The Torramics nanopump is the only insulin pump that checks every box and then some, enabling radically more user-centric AP products from the start, with the potential to improve AP products to the point that living with T1D for some will become an afterthought.
With version 1, we expect our disposable nanopump will be 100x smaller, 10x more accurate, and 10x less expensive to manufacture than a comparable syringe pump in an Omnipod.

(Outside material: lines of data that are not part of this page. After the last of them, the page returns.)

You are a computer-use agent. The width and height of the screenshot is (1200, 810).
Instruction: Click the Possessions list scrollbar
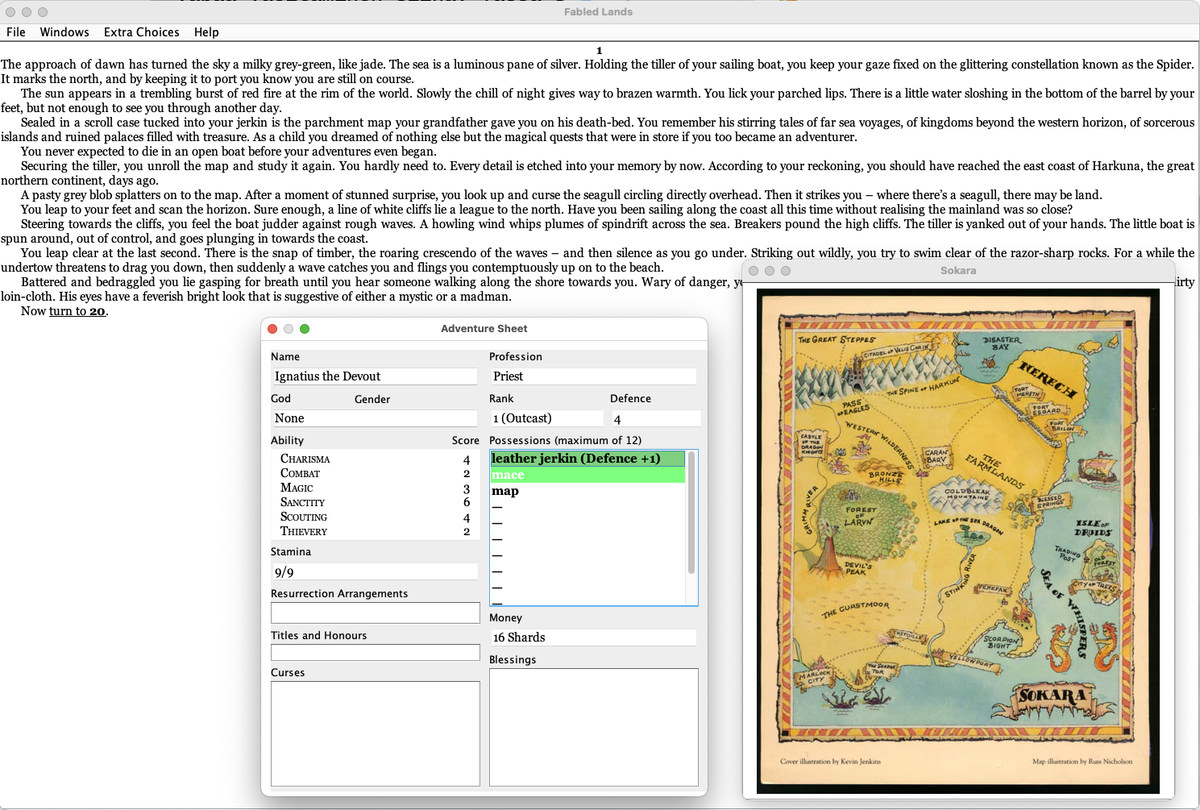click(x=692, y=527)
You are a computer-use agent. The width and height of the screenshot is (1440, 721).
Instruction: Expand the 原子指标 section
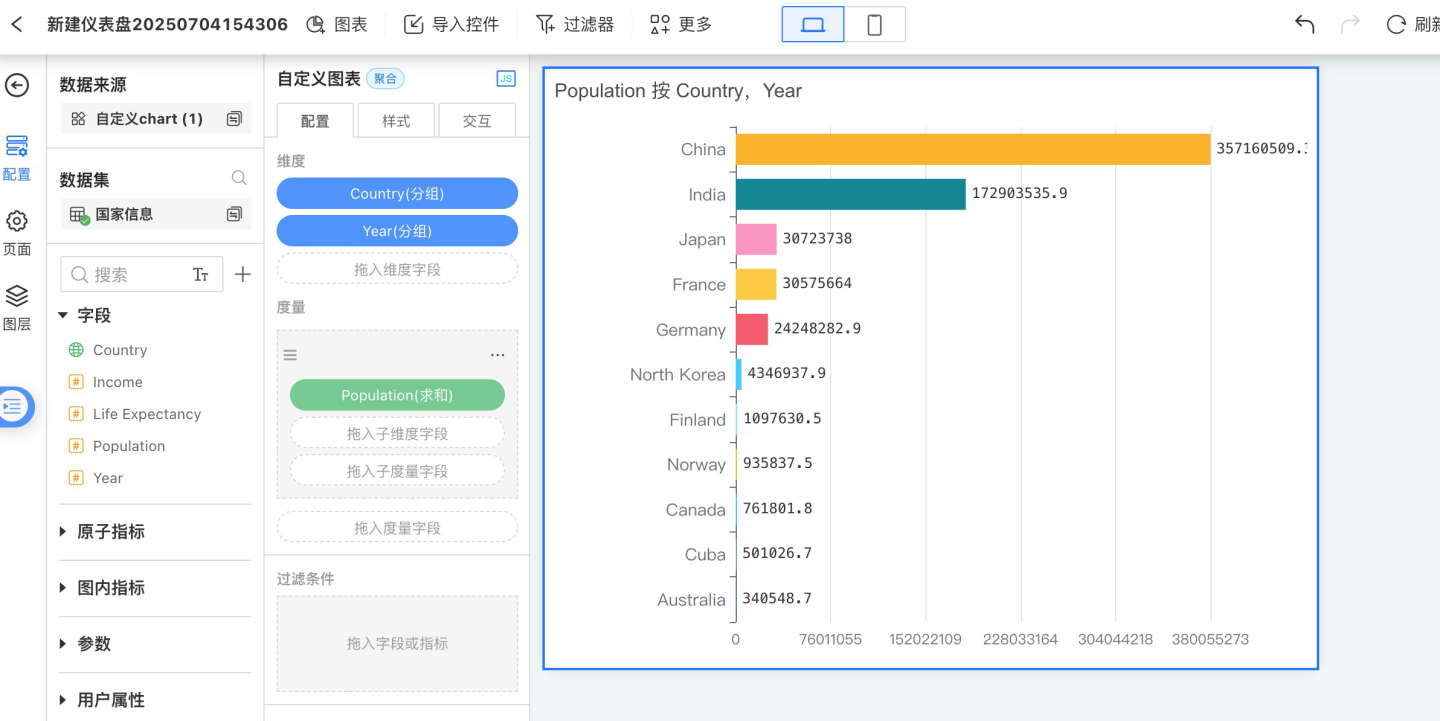point(64,532)

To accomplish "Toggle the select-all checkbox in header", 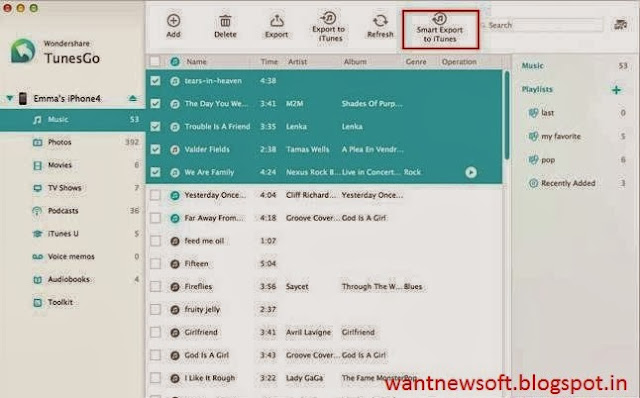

Our nanopump should enable AP manufacturers to modify their existing FDA-approved AP products to reduce the size, increase accuracy, and decrease cost.
Then, with version 2, we will leverage mature "system on a chip" technology at TSMC to have the CPU, Bluetooth, NFC, and power management controllers on the nanopump. This modification will make it even smaller and cheaper. So much smaller in fact, that with U1000 insulin, the entire AP product may fit inside a half-dollar coin.
Then, with version 3, we will integrate multiple discrete pumps on a single chip by merely changing the layout and the software. This change enables various medications and insulin to be dispensed through the same device. For example, a local anesthetic can be injected to reduce pain and inflammation upon insertion and during activities that may cause flare-ups. Anti-coagulants and antibiotics can keep the site healthy and open for longer and healing promoters can reduce infections and skin damage when the AP product is ready to be removed.